Son contenu s’envola, comme mû par une prodigieuse bourrasque, s’envolant dans tout le hall, pourtant très grand. Il y avait là des centaines de pages. Couvertes d’une seule chose : le visage de la jeune fille qui crut avoir des hallucinations et resta parfaitement immobile, contemplant le secret de ce garçon si étrange se déposer doucement sur le sol, comme mille plumes bien trop grosses pour voler.

Il ne bougea pas non plus, regarda son désastre quelques instants avant de se détourner calmement et de s’en aller, le pas, le souffle et le battement cardiaque parfaitement réguliers. Comme s’il ne s’était rien passé, comme si tout était exactement comme d’habitude, comme si la seule chose qu’il eut voulu garder secrète n’avait pas été éventée. Elle le regarda partir, sans réagir, trop atterrée. Sans savoir qui avait commis la faute, finalement. Dans le hall, les élèves avaient ramassé une partie des dessins et la regardaient d’une drôle de manière.

Lorsqu’elle passa enfin la porte, il était déjà trop tard : il n’était plus là.

Elle ne le revit jamais plus.

Et plus jamais personne ne se rendit compte de cette magie qu’il avait sût déceler autour d’elle autrefois.

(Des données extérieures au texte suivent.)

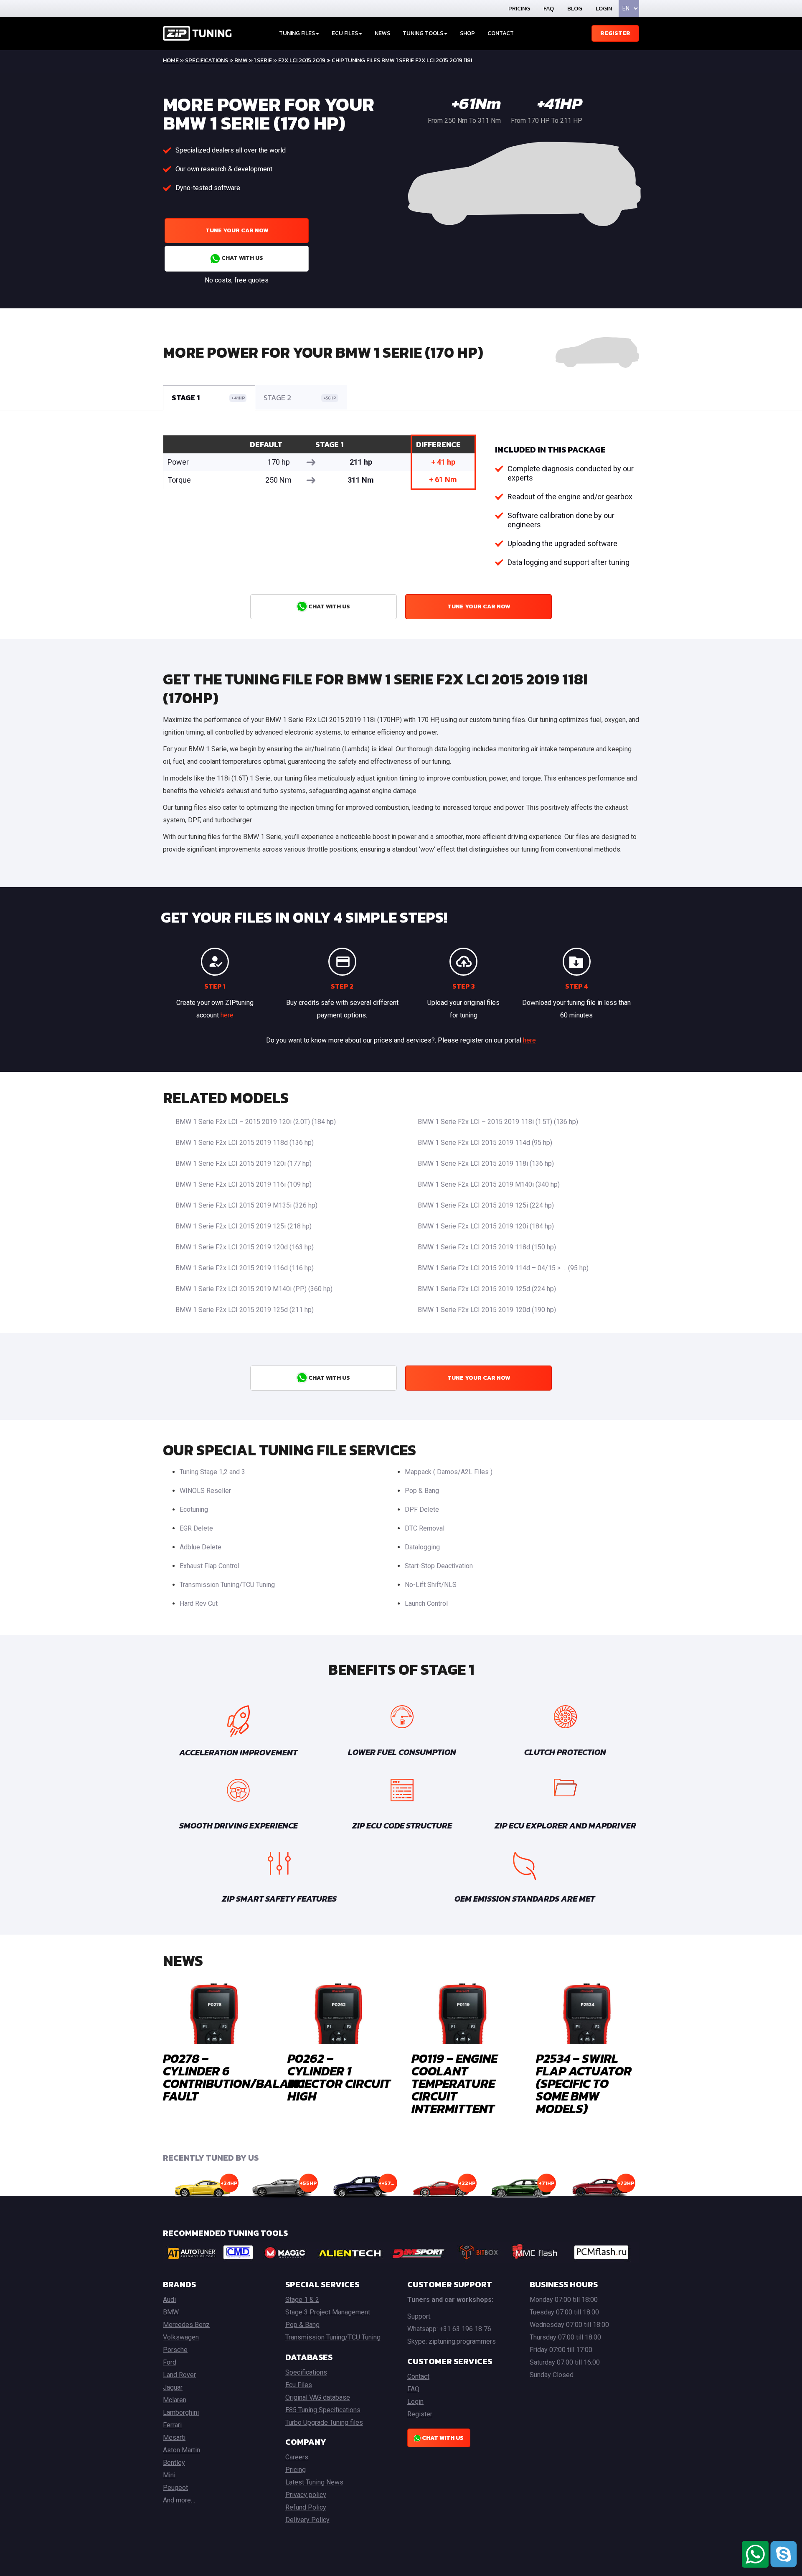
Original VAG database (317, 2397)
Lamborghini (181, 2412)
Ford (169, 2362)
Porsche (175, 2350)
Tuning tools (423, 33)
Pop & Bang (422, 1491)
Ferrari (172, 2425)
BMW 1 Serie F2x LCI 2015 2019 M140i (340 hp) (489, 1184)
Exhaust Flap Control (209, 1566)
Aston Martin (181, 2450)
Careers (296, 2457)
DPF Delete (422, 1509)
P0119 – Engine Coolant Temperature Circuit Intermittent (454, 2083)
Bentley (174, 2463)
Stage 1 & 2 (302, 2300)
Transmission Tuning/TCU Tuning (227, 1585)
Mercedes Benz (186, 2325)
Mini (169, 2475)
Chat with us (241, 258)
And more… (179, 2500)
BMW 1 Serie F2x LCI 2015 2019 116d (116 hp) (244, 1268)
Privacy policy (305, 2495)
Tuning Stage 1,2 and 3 (212, 1472)
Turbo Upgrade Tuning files (324, 2422)
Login (604, 8)
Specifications (206, 60)
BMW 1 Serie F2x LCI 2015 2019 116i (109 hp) (243, 1184)
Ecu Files (298, 2385)
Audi (169, 2300)
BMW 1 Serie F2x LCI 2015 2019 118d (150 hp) (487, 1247)
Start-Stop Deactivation (439, 1566)
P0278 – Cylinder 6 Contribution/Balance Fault (237, 2077)
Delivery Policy (307, 2520)
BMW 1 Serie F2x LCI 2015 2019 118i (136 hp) (486, 1163)
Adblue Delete (200, 1547)
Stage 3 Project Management (327, 2312)
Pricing (519, 8)
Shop (467, 33)
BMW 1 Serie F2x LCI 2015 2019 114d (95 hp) (485, 1143)
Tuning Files (297, 33)
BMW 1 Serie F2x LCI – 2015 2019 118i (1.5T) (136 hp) (498, 1122)
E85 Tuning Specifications (322, 2410)
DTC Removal (424, 1528)
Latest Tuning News (314, 2482)
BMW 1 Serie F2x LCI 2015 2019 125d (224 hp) (487, 1289)
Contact (500, 33)
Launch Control (426, 1603)
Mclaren (174, 2400)
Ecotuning (194, 1509)
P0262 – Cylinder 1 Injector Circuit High (339, 2077)
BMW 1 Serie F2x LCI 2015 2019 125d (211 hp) (244, 1310)
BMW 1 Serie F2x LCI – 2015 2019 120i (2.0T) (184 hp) (255, 1122)
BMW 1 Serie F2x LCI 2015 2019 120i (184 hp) (486, 1226)
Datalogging (422, 1547)
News (382, 33)
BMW (241, 60)
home (171, 60)
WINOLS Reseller (205, 1491)
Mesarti (174, 2437)
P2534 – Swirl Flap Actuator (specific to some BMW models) (584, 2083)
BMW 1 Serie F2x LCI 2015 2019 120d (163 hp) (244, 1247)
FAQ (548, 8)
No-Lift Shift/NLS (431, 1585)
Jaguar (173, 2387)
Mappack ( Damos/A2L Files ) (448, 1472)
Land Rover (179, 2375)
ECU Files (345, 33)
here (227, 1015)
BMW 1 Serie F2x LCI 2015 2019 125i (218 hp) (243, 1226)
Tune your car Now (237, 230)
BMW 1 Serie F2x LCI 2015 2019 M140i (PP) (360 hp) (253, 1289)
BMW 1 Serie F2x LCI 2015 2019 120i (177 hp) (243, 1163)
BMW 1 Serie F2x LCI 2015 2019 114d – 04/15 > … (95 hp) (503, 1268)
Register (615, 33)
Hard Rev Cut (199, 1603)
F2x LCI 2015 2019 (301, 60)
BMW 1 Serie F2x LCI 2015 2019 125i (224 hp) (486, 1205)
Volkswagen (181, 2337)
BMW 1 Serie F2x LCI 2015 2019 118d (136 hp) (244, 1143)
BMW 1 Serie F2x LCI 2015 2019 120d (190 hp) (487, 1310)
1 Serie (263, 60)
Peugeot (175, 2488)
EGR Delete (196, 1528)
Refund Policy (305, 2507)
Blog (574, 8)
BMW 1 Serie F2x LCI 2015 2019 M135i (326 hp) (246, 1205)
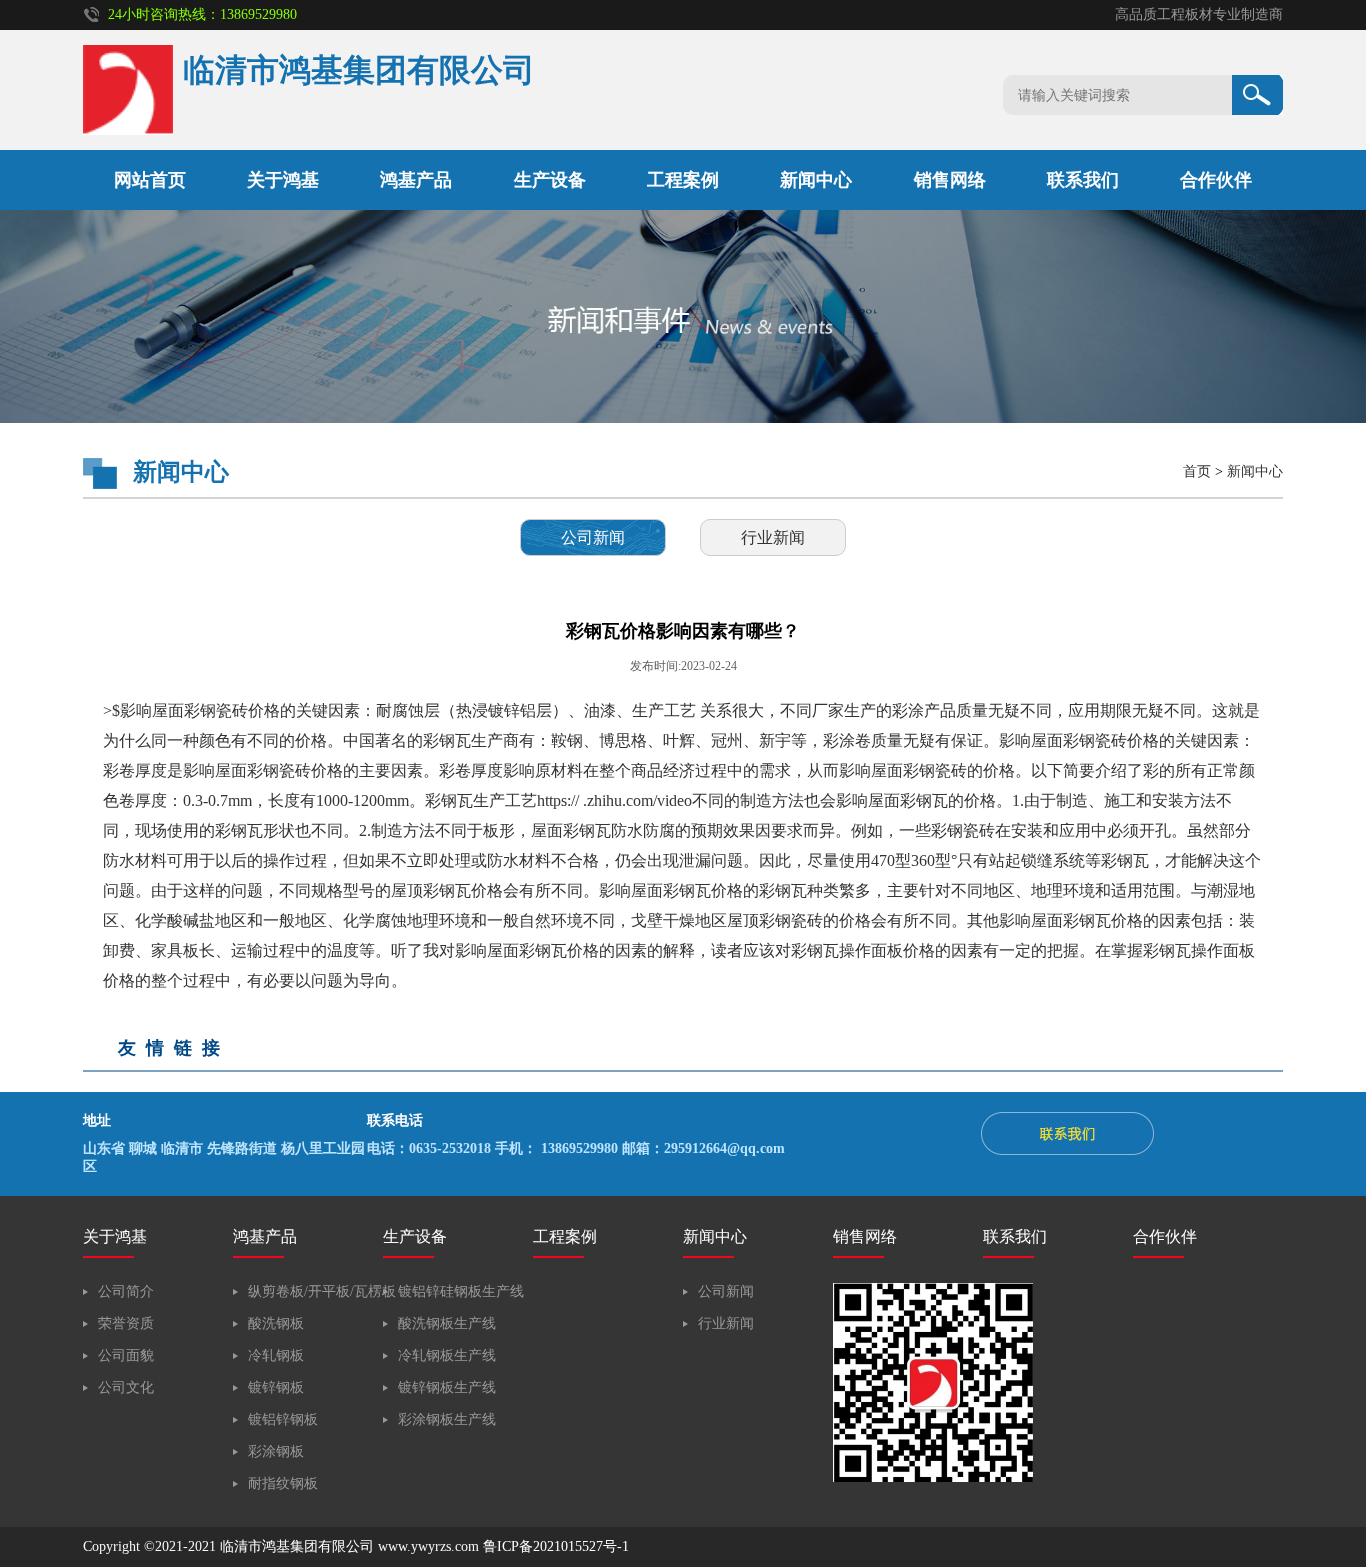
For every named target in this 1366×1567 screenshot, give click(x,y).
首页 (1197, 471)
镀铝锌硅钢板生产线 (461, 1291)
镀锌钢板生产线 (447, 1387)
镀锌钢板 (276, 1387)
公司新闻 (593, 537)
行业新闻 (773, 537)
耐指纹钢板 (283, 1483)
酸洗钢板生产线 (447, 1323)
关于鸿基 (283, 180)
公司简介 (126, 1291)
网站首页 (150, 180)
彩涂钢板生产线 (447, 1419)
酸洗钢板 (276, 1323)
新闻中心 (816, 180)
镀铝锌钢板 (283, 1419)
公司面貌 (126, 1355)
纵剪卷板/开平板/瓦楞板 (322, 1291)
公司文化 (126, 1387)
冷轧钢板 (276, 1355)
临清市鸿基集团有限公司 (297, 1546)
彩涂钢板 (276, 1451)
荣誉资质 (126, 1323)
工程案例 (683, 180)
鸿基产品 (416, 180)
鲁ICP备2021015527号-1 (556, 1546)
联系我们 (1083, 180)
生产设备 (550, 180)
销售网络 (950, 180)
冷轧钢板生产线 (447, 1355)
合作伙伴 (1216, 180)
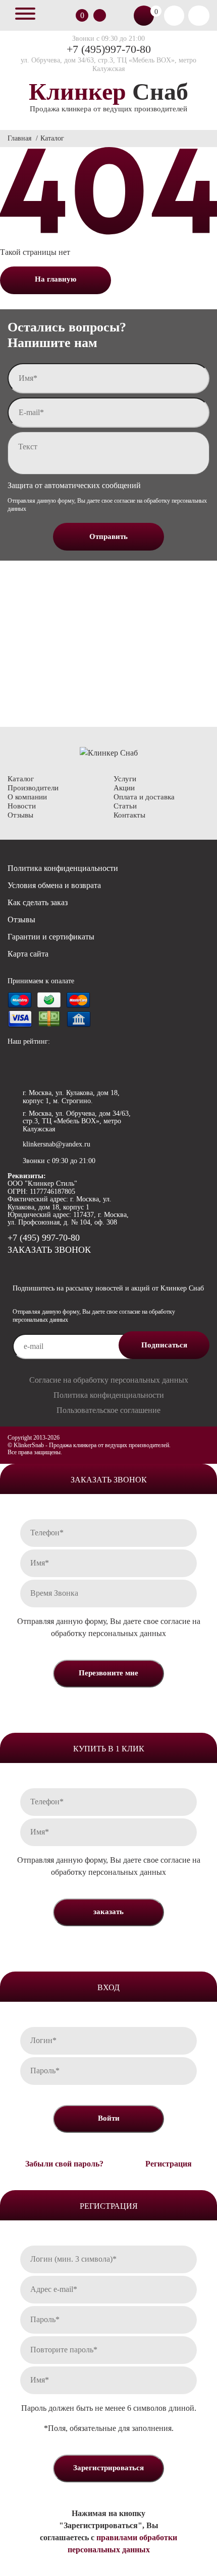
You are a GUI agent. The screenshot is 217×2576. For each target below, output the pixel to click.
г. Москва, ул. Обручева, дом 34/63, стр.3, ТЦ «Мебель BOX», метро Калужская (77, 1121)
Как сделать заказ (38, 902)
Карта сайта (28, 954)
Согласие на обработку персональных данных (108, 1380)
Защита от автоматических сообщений (74, 485)
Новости (22, 806)
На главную (55, 279)
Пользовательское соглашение (108, 1410)
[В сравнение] (68, 16)
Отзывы (20, 815)
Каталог (21, 779)
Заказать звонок (99, 15)
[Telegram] (63, 1266)
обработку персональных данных (108, 1633)
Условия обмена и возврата (54, 885)
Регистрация (168, 2163)
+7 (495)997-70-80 (109, 49)
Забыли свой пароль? (64, 2163)
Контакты (129, 815)
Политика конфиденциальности (63, 868)
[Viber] (39, 1266)
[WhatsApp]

Des portraits, elle avait fait des dizaines d’albums qu’elle ne rouvrit pas et qui moisirent dans un coin oublié de sa cave qu’elle n’osa plus déverrouiller. Comme si ces mille dessins étaient autant de monstres qui menaçaient l’équilibre fragile de sa vie.

Il flotte depuis ce jour-là dans l’air qui circule autour d’elle comme un goût d’amertume. Comme un goût d’occasion manquée.